The Debtor has argued that the parties have a right to seek the appointment of a trustee at a later time if it is determined that the preference actions were not vigorously prosecuted. However, since this is a liquidation case and litigation of the preferences is essentially all that is left to do, there is no need to balance the propriety of the appointment of a trustee with the present management's ability to run the company. There are no duties to perform aside from those which the present management is least likely to want to perform. Moreover, the cost to creditors to monitor management would be very difficult to assess. 11 U.S.C. § 1104 authorizes appointment of a trustee if such appointment is in the "interest of creditors." I find that such appointment, in light of the existing conflict of interest of management is clearly in the best interest of creditors. I therefore conclude that a trustee should be substituted to administer the liquidation of Debtor.

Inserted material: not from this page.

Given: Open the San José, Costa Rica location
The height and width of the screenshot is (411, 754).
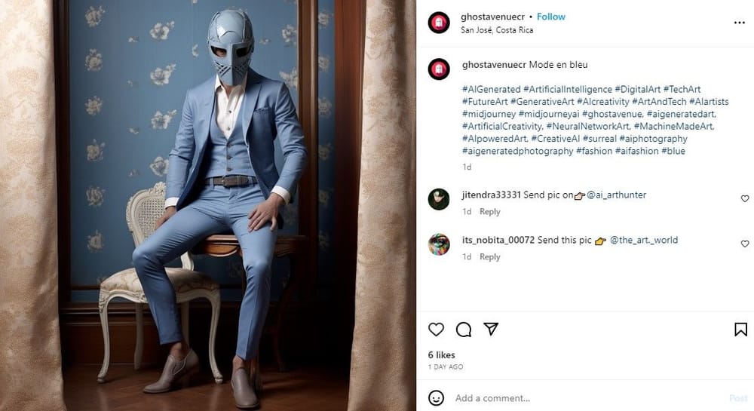Looking at the screenshot, I should [497, 30].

The remaining question is whether the case should proceed under Chapter 11 or Chapter 7, or be dismissed. 11 U.S.C. Section 1112 provides a non-exclusive list of reasons for conversion or dismissal of a Chapter 11 case for cause and provides in relevant part:
(b) Except as provided in subsection (c) of this section, on request of a party in interest . . . and after notice and hearing, the court may convert a case under this chapter to a case under Chapter 7 of this title, or may dismiss a case under this chapter, whichever is in the best interest of creditors and the estate, for cause, including —
(2) Inability to effectuate a plan.
The Debtor has proposed a liquidation plan which has failed to be confirmed. There is no alternative plan for the Debtor to propose and the case stands in a posture where either conversion or dismissal is warranted. However, dismissal would deprive creditors of the opportunity of sharing in preference recoveries and would be entirely inappropriate. Since I have concluded that a trustee should be appointed, the choice is whether to proceed under a Chapter 11 with a trustee appointed or to convert to a case under Chapter 7. I conclude that once a decision to remove the Debtor-in-Possession is made and there is no business to operate, but only a liquidation to administer, conversion is the obvious choice.
ORDER
Pursuant to the foregoing Findings of Fact and Conclusions of Law, IT IS THE ORDER OF THIS COURT that confirmation of the Debtor's plan is denied, and that this case be converted to a case under Chapter 7.